[WHAT IS REQUIRED]: Turn the listing lines from the one with "Given: Sort the table by Total de zonas" through the one with "(x=1030, y=114)" into a JSON list of strings, one string per line, skipping blank lines and leaving out the pictures. Include both of those lines and nothing outside that range.

[Interface element listing]
==================================================

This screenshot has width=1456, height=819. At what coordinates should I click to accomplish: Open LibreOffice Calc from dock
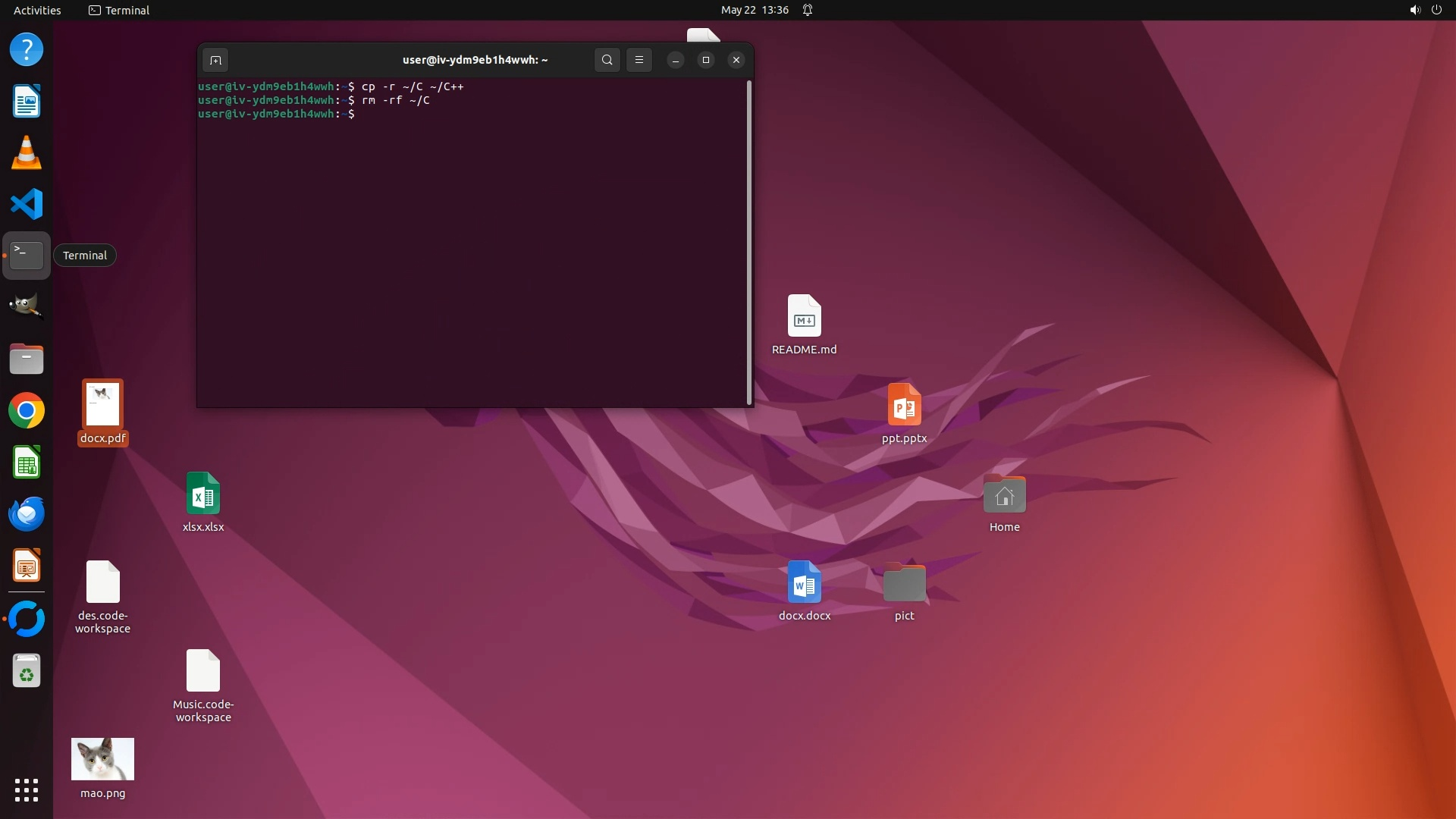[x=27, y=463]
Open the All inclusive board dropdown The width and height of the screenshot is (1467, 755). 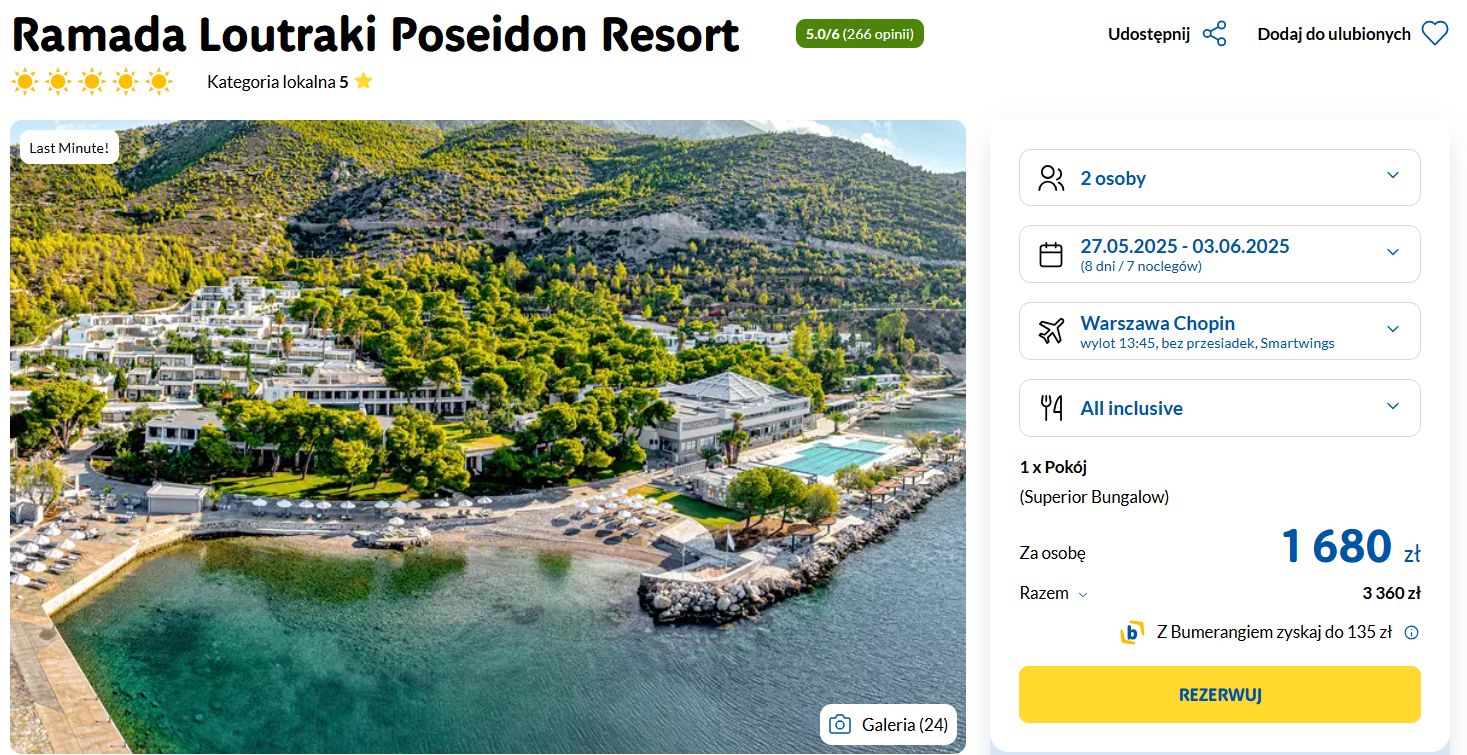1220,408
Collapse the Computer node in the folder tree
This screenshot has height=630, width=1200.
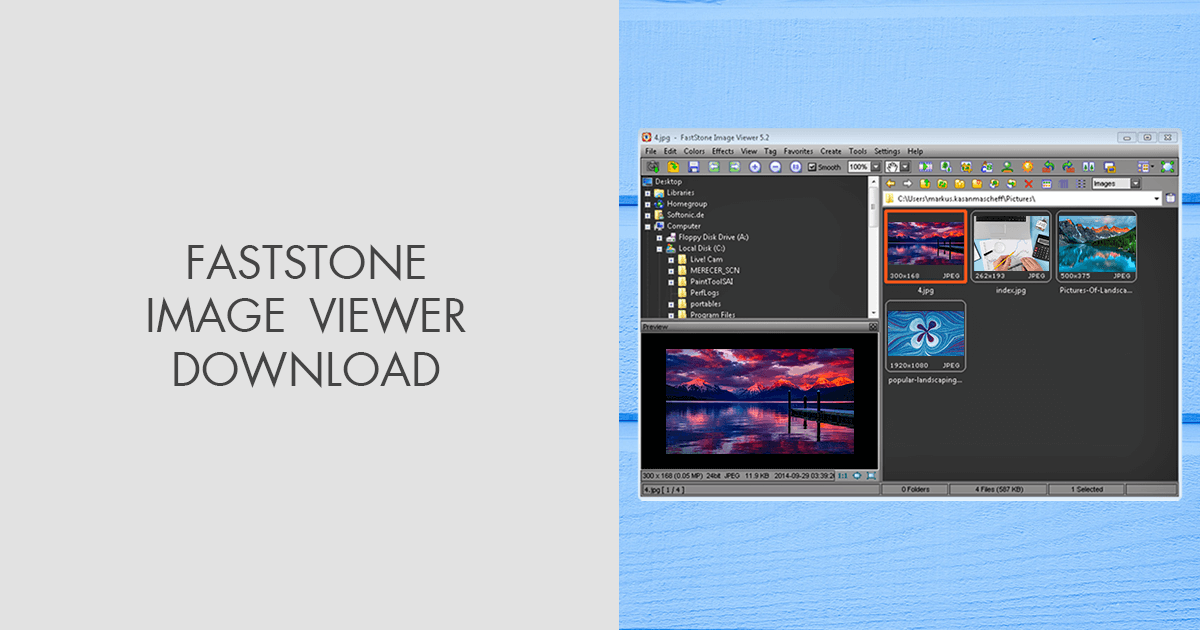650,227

==================================================

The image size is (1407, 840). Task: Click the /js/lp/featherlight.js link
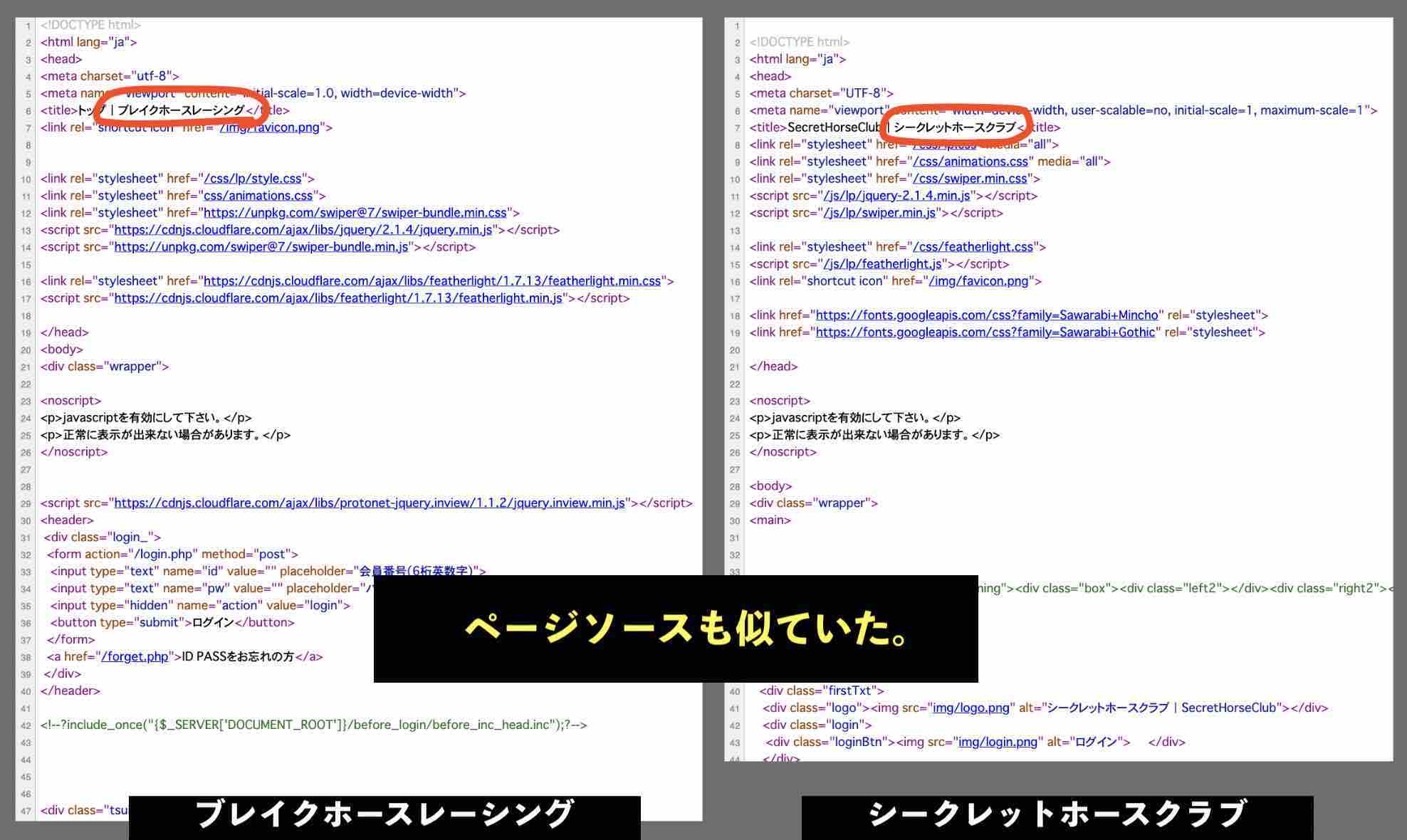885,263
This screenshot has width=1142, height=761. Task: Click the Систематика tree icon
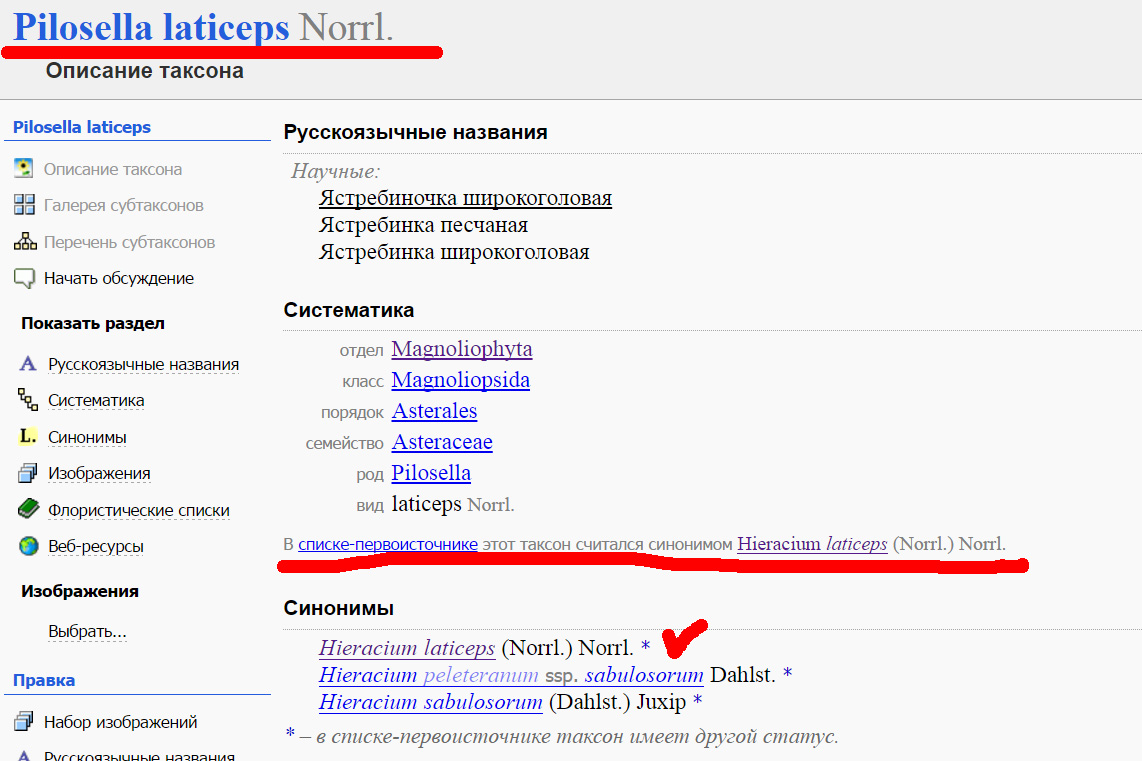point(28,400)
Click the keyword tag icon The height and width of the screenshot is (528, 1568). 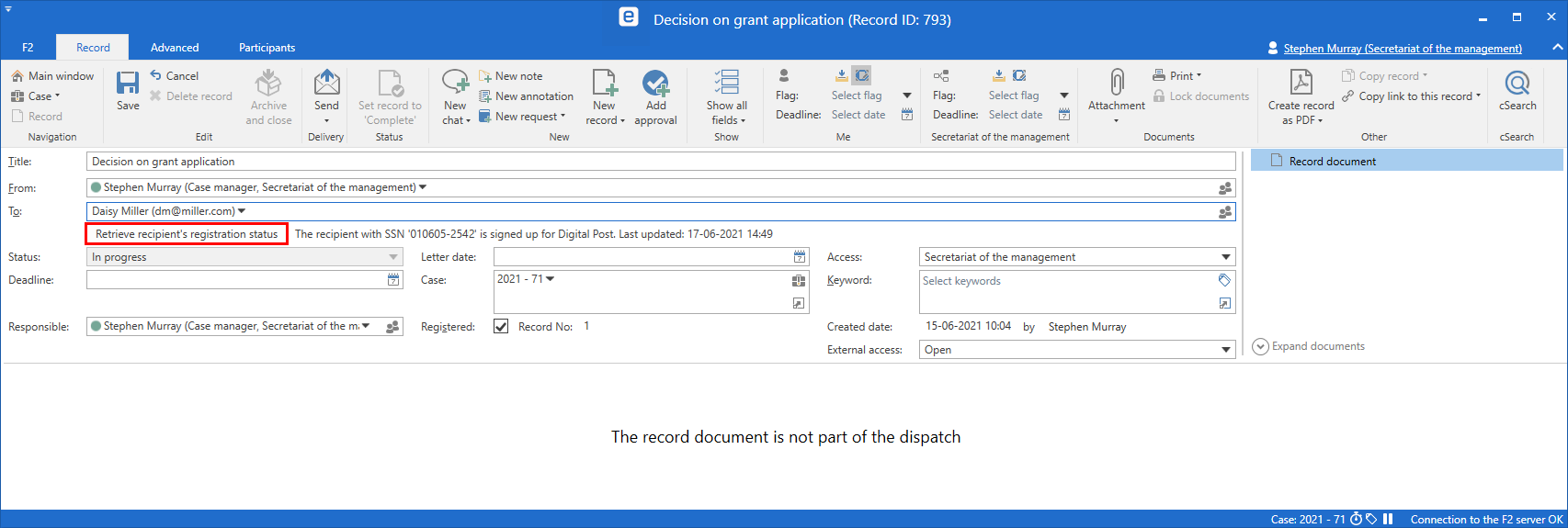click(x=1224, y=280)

==================================================

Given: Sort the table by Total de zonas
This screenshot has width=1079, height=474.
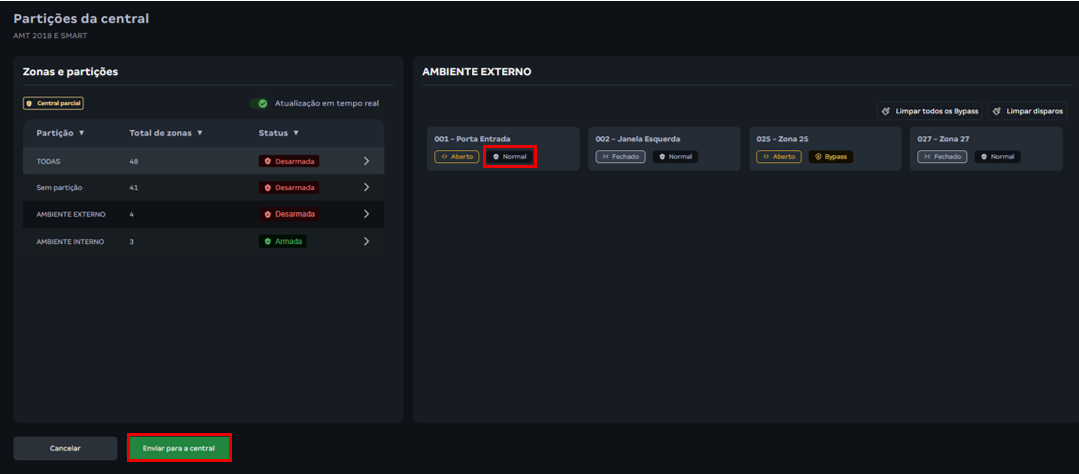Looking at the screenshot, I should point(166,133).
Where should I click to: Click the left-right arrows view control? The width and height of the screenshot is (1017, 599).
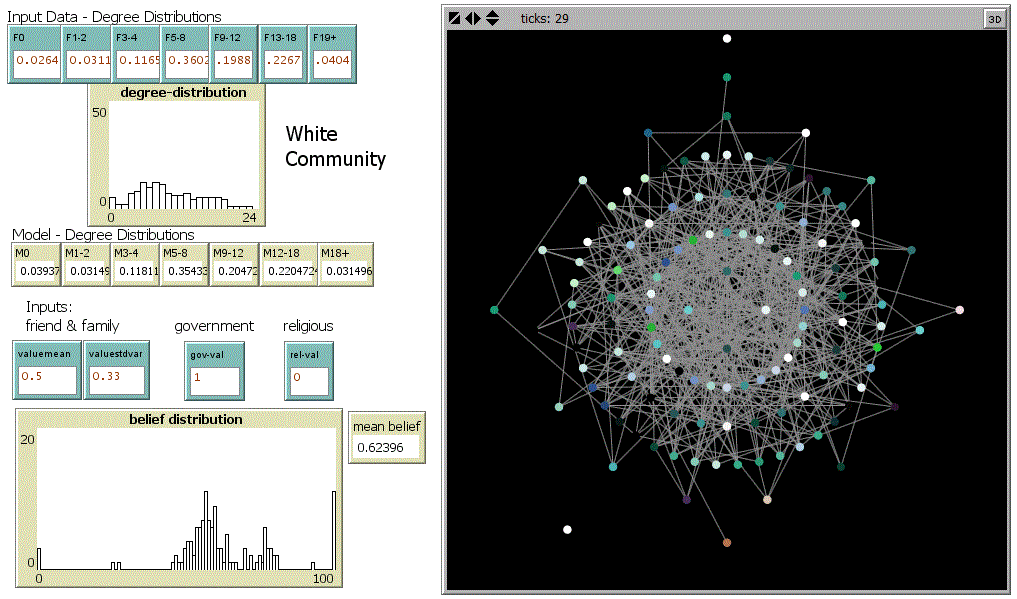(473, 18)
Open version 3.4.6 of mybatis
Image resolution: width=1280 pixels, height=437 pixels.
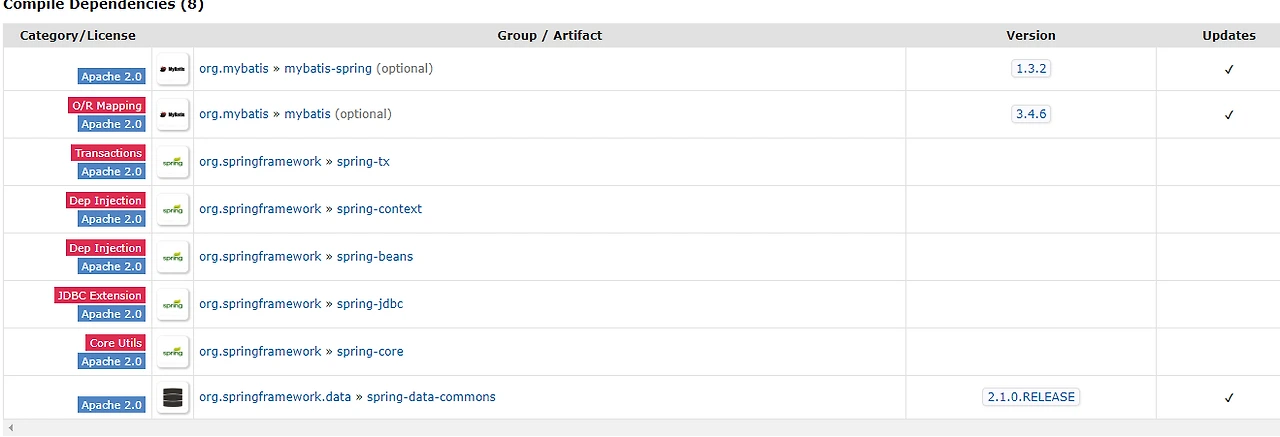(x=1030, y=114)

==================================================

[PROBLEM SOLUTION]:
[
  "Given: Sort the table by Total de zonas",
  "This screenshot has width=1079, height=474.",
  "Looking at the screenshot, I should point(166,133).",
  "Where should I click to: Click the left-right arrows view control? The width and height of the screenshot is (1017, 599).",
  "(473, 18)",
  "Open version 3.4.6 of mybatis",
  "Image resolution: width=1280 pixels, height=437 pixels.",
  "(x=1030, y=114)"
]